**SELECTED EXTRACT**
Start

This quickstart dives straight into the code with minimal explanation. Click below to explore the capabilities of Phoenix for various tasks.

- [Computer Vision](#Computer-Vision)
- [Natural Language Processing](#Natural-Language-Processing)
- [Tabular Data](#Tabular-Data)

## Computer Vision

Install Phoenix.

In [None]:
!pip install arize-phoenix

Import dependencies.

In [None]:
import uuid
from dataclasses import replace
from datetime import datetime

from IPython.display import display, HTML
import pandas as pd
import phoenix as px

Download production and training image data containing photographs of people performing various actions (sleeping, eating, running, etc.).

In [None]:
train_df = pd.read_parquet(
    "http://storage.googleapis.com/arize-assets/phoenix/datasets/unstructured/cv/human-actions/human_actions_training.parquet"
)

End

**EXERCISE TASK A**
Please return the passage of the Phoenix quickstart between "This quickstart dives" and "Install Phoenix.", inclusive, copied word for word.

**RECORDS**
Start

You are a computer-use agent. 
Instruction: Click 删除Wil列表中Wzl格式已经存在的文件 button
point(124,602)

End
Start

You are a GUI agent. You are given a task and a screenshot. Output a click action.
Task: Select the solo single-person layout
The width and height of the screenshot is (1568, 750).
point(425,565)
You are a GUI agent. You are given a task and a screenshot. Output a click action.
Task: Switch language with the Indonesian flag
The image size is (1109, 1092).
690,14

End
Start

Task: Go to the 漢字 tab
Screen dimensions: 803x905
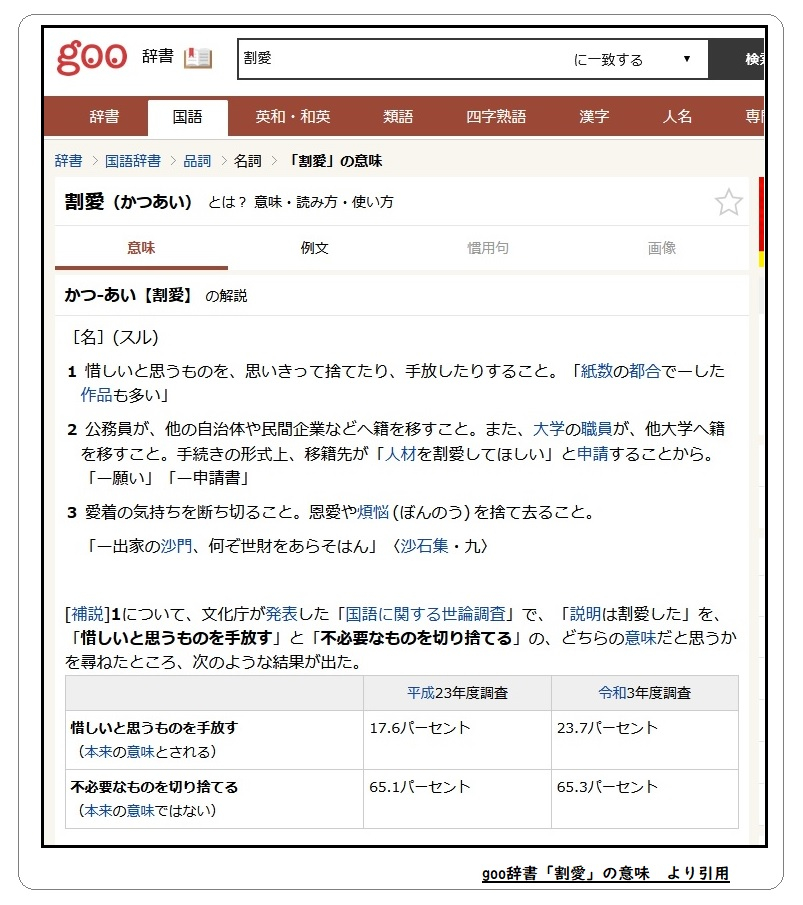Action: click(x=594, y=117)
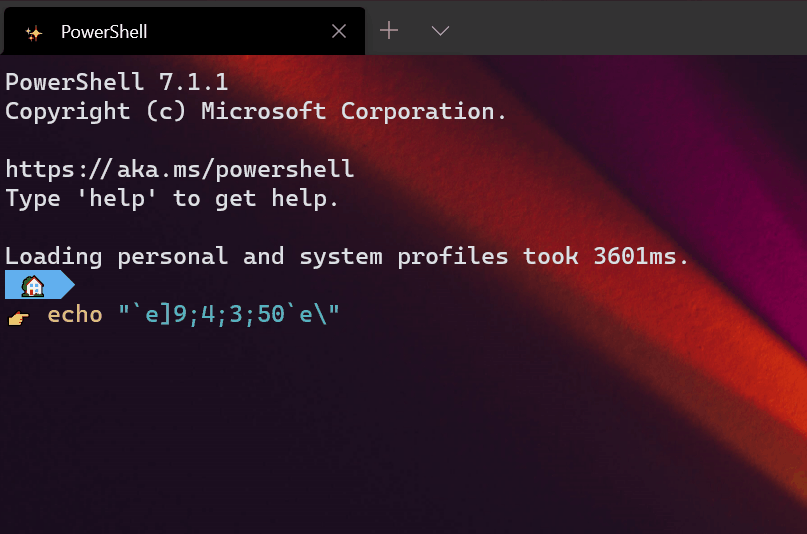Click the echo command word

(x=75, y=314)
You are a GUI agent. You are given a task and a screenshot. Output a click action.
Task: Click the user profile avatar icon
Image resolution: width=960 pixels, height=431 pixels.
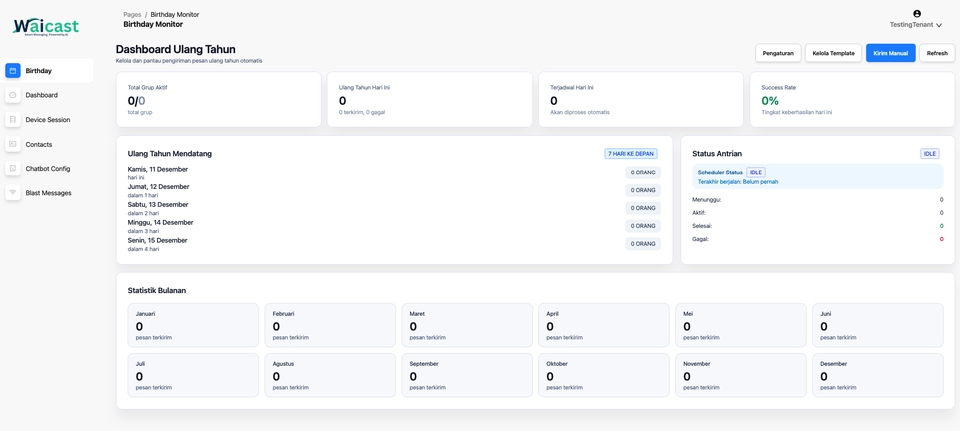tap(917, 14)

End

**EXERCISE TASK B**
Retype, with no changes, the lines of the records between the line holding "You are a computer-use agent." and the line holding "point(124,602)", inclusive.

**WRITTEN RESPONSE A**
This quickstart dives straight into the code with minimal explanation. Click below to explore the capabilities of Phoenix for various tasks.

- [Computer Vision](#Computer-Vision)
- [Natural Language Processing](#Natural-Language-Processing)
- [Tabular Data](#Tabular-Data)

## Computer Vision

Install Phoenix.

**WRITTEN RESPONSE B**
You are a computer-use agent. 
Instruction: Click 删除Wil列表中Wzl格式已经存在的文件 button
point(124,602)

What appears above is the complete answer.